◆ YOUR TASKS:
**A.** Quote the part of the text on optical coherence tomography in interstitial lung disease, starting with "Idiopathic pulmonary fibrosis (IPF) affects" and going on through "potential therapeutic targets.".
**B.** Extend the text on optical coherence tomography in interstitial lung disease past its final sentence. Keep the same subject and style.

◆ SUPPLIED PASSAGE:
Diagnostic Accuracy of
EB-OCT for the Microscopic Diagnosis of ILD
Early, accurate diagnosis of interstitial lung disease (ILD) informs prognosis and therapy, especially in idiopathic pulmonary fibrosis (IPF). Current diagnostic methods are imperfect. High-resolution computed tomography has limited resolution, and surgical lung biopsy (SLB) carries risks of morbidity and mortality. We performed a prospective diagnostic accuracy study of EB-OCT in patients with ILD with a low-confidence diagnosis undergoing SLB. Sensitivity and specificity of EB-OCT was 100% (95% CI: 75.8-100.0%) and 100% (79.6-100%), respectively, for both histopathologic Usual Interstitial Pneumonia (UIP) and clinical diagnosis of IPF. There was high agreement between EB-OCT and histopathology for diagnosis of ILD fibrosis pattern (weighted κ: 0.87, (0.72-1.0)).
Idiopathic pulmonary fibrosis (IPF) affects the subpleural lung but is considered to spare small airways. However, recent micro–computed tomography (micro-CT) studies demonstrated small airway reduction in end-stage IPF explanted lungs, raising questions about small airway involvement in early-stage disease. We used EB-OCT to evaluate small airways in early IPF and control subjects in vivo. EB-OCT demonstrated marked bronchiolar loss in early IPF (between 30% and 50%), even in areas minimally affected by disease, compared with matched control subjects. Stereology metrics showed that IPF-affected small airways were significantly larger, more distorted, and more irregular than in IPF-less affected sites and control subjects. These findings support small airway disease as a feature of early IPF, providing novel insight into pathogenesis and potential therapeutic targets.
Polarization-Sensitive Endobronchial Optical Coherence Tomography
(PS-EB-OCT) for Microscopic Imaging of Fibrosis in ILD
Polarization sensitive EB-OCT (PS-EB-OCT) is a functional extension of conventional EB-OCT with the added ability to simultaneously detect endogenous birefringence from organized tissues, such as collagen in fibrosis. We demonstrated the feasibility of PS-EB-OCT as a novel, minimally invasive imaging method for in vivo microscopic visualization and quantitative assessment of fibrosis in ILD. PS-EB-OCT accurately classified microscopic fibrosis pattern in UIP and non-UIP fILDs.

◆ DATA BELOW:

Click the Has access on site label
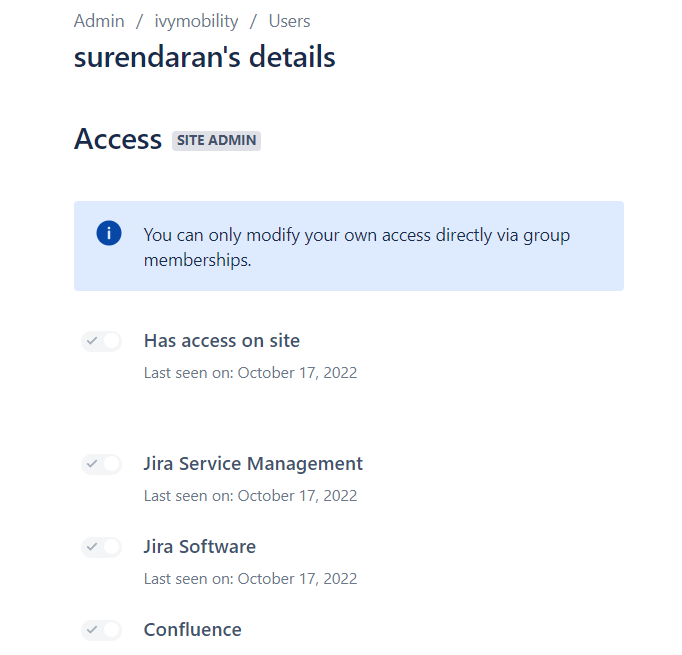point(222,341)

◆ RESPONSES IN ORDER:
**A.**
Idiopathic pulmonary fibrosis (IPF) affects the subpleural lung but is considered to spare small airways. However, recent micro–computed tomography (micro-CT) studies demonstrated small airway reduction in end-stage IPF explanted lungs, raising questions about small airway involvement in early-stage disease. We used EB-OCT to evaluate small airways in early IPF and control subjects in vivo. EB-OCT demonstrated marked bronchiolar loss in early IPF (between 30% and 50%), even in areas minimally affected by disease, compared with matched control subjects. Stereology metrics showed that IPF-affected small airways were significantly larger, more distorted, and more irregular than in IPF-less affected sites and control subjects. These findings support small airway disease as a feature of early IPF, providing novel insight into pathogenesis and potential therapeutic targets.

**B.**
Vaping and Small Airway Fibrosis
Vaping, including the use of electronic cigarettes (e-cigarettes), has become increasingly prevalent, yet the associated long-term health risks are largely unknown. EB-OCT imaging performed in two patients showed small airway–centered fibrosis with bronchiolar narrowing and lumen irregularities. On biopsy, these patients had small airway-centered fibrosis, including constrictive bronchiolitis, with MUC5AC overexpression.
Distinguishing tumor from fibrosis in lung biopsies using PS-OCT
Currently, there is no method for rapid, non-destructive intraprocedural assessment of core-needle biopsy (CNB) specimens, which is essential in lung cancer for accurate histological diagnosis, molecular testing for therapeutic decision-making, and tumor biobanking for research. We demonstrate the feasibility of PS-OCT measurements to distinguish and quantify tumor, fibrosis, and normal parenchyma in fresh, intact lung CNB specimens. PS-OCT was able to classify CNB specimens with low tumor content (≤ 25%) from high-tumor content (> 25%) with high sensitivity and specificity, as compared to histology.
Other ongoing projects
EB-OCT for microscopic assessment of interstitial lung abnormalities (ILA).
Repeat EB-OCT for assessment of microscopic changes in pulmonary fibrosis over time.
Polarization-sensitive EB-OCT for quantitative imaging and monitoring of pulmonary fibrosis.
EB-OCT for assessment of post-acute sequelae of SARS-CoV-2 (PASC).